Due on December 11th, Tom Ford’s “A Single Man” is one of the more hotly-tipped Oscar frontrunners. It’s got just the right combination of gears in motion: a prestigious literary source (Christopher Isherwood), period production design (the early ’60s), and the Weinstein brothers handling the Oscar push. But after paying a reported $2 million for the rights to Ford’s directorial debut in Toronto, the Weinsteins apparently only just realized that the film was, uh, gay.
For those who saw the film in Toronto or Venice, suspicions were first aroused last week when the film’s first poster was unveiled, revealing Colin Firth and Julianne Moore lying in bed together with no allusion to the film’s actual plot — that Firth’s college professor recently lost his lover (Matthew Goode) in a car accident and spends the next 24 hours coming to terms. One could call the full-length trailer that the Weinsteins just released “mysterious” and “evocative” – two minutes of sub-Philip Glass minimalism underscoring disconnected images that was inspired by the narration-free trailer Ford cut to sell the film to distributors. (Apparently, the Weinsteins like this approach so much, they’re also using it for “Nine,” which has been met with audible confusion and derision both times I’ve seen it with an audience.) However, as indieWIRE‘s Peter Knegt has pointed out, the most mysterious thing about it is how the trailer’s been safely de-gayed, subtracting scenes of Goode and male-male liplocks in favor of quotes supporting an Oscar run for Firth.
This isn’t the first time heterosexualizing has happened this year: after “Humpday” failed to be the break-out indie hit it really should’ve been, the DVD cover was tweaked to insert one female in the middle, lest someone get the wrong (i.e., accurate) idea about what, exactly, two stripped-down dudes staring at each other meant.
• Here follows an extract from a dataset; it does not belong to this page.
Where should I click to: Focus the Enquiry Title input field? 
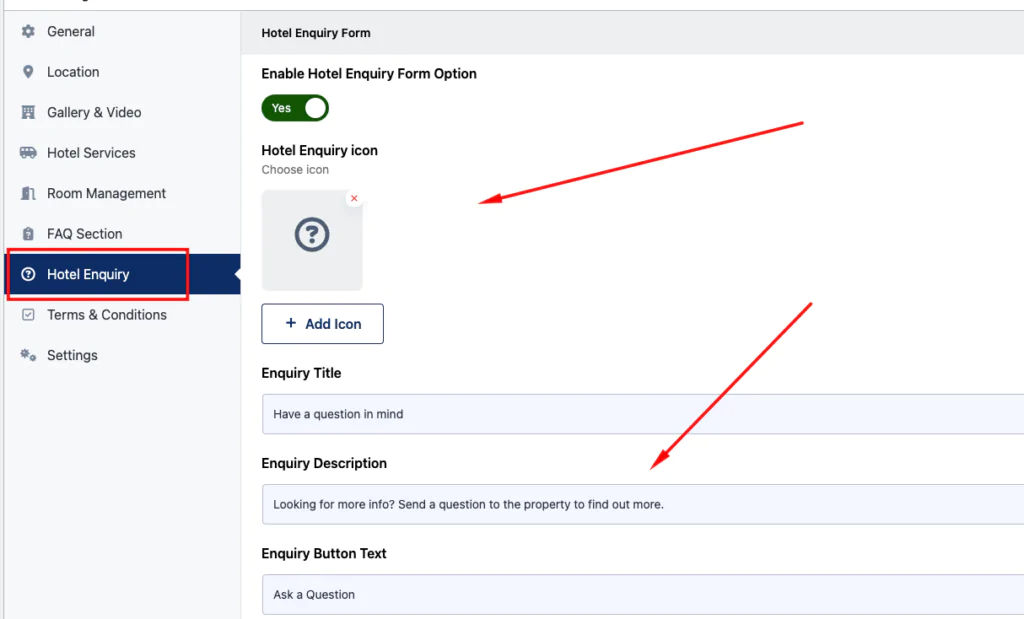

Going a little further back, Knegt also has some totally hilarious “Brokeback Mountain” “For Your Consideration” ads which are so ridiculously straight that the movie appears to be some kind of wretched ’80s relationship drama (or maybe a remake of “Urban Cowboy”).
My main question is why bother? If the potentially homophobic viewers who are being catered to with this ad campaign are tricked into seeing a movie they’d otherwise avoid, it’s unlikely that they’ll be so overcome with the magnificent cinematic experience of “A Single Man” that they won’t want their $12.50 back after the first 20 minutes. More to the point: if you’re going to buy a movie that is important to the gay community, both in its subject matter and when they will be one of your primary audiences, why would you pretend that’s not what it is? If you can’t handle the challenge of marketing it, why buy it at all?